►
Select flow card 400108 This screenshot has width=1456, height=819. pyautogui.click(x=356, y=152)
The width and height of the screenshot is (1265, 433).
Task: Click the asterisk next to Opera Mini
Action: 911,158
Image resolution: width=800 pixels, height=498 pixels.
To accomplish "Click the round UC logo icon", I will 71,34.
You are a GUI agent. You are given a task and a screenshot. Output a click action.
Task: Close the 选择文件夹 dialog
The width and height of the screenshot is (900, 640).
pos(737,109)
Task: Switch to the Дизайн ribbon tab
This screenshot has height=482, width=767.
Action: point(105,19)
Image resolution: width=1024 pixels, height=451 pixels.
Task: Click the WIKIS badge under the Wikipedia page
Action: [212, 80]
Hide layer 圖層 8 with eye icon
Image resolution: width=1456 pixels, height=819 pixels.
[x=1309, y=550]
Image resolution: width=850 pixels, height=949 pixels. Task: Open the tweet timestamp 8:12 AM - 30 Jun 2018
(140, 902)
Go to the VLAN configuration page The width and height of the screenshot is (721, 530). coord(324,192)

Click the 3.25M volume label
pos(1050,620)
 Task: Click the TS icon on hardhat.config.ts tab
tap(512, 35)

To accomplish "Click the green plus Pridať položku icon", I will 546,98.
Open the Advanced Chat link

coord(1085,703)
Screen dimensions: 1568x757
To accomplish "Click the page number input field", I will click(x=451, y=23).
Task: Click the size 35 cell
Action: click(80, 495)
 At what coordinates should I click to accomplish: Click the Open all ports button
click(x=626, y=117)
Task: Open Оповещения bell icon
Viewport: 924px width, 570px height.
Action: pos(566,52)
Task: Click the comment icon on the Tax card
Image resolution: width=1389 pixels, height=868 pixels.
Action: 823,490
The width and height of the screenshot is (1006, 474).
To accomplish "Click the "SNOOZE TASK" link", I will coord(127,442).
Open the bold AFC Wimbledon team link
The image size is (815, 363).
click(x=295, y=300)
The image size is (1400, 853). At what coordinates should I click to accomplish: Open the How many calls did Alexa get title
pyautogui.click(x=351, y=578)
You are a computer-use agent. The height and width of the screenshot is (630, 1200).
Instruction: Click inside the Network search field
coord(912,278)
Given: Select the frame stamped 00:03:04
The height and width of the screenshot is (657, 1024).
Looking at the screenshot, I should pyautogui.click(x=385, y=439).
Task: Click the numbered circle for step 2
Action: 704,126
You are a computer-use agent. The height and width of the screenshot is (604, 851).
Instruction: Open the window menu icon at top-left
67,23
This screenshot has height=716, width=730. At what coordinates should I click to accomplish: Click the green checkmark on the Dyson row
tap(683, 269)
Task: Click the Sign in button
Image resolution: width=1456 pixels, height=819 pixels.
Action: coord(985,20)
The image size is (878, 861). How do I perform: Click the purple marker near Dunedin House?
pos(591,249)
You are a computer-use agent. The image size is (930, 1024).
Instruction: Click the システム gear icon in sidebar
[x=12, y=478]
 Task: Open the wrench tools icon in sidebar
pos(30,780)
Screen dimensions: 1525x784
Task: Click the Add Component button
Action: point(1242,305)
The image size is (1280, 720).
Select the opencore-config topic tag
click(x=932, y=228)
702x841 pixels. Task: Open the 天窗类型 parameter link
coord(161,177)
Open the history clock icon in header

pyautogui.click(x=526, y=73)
◄
### TASK PROMPT
Copy out the data above word for word, from its first line through the line containing "I will 71,34.".

### COMPLETE RESPONSE
Select flow card 400108 This screenshot has width=1456, height=819. pyautogui.click(x=356, y=152)
The width and height of the screenshot is (1265, 433).
Task: Click the asterisk next to Opera Mini
Action: 911,158
Image resolution: width=800 pixels, height=498 pixels.
To accomplish "Click the round UC logo icon", I will 71,34.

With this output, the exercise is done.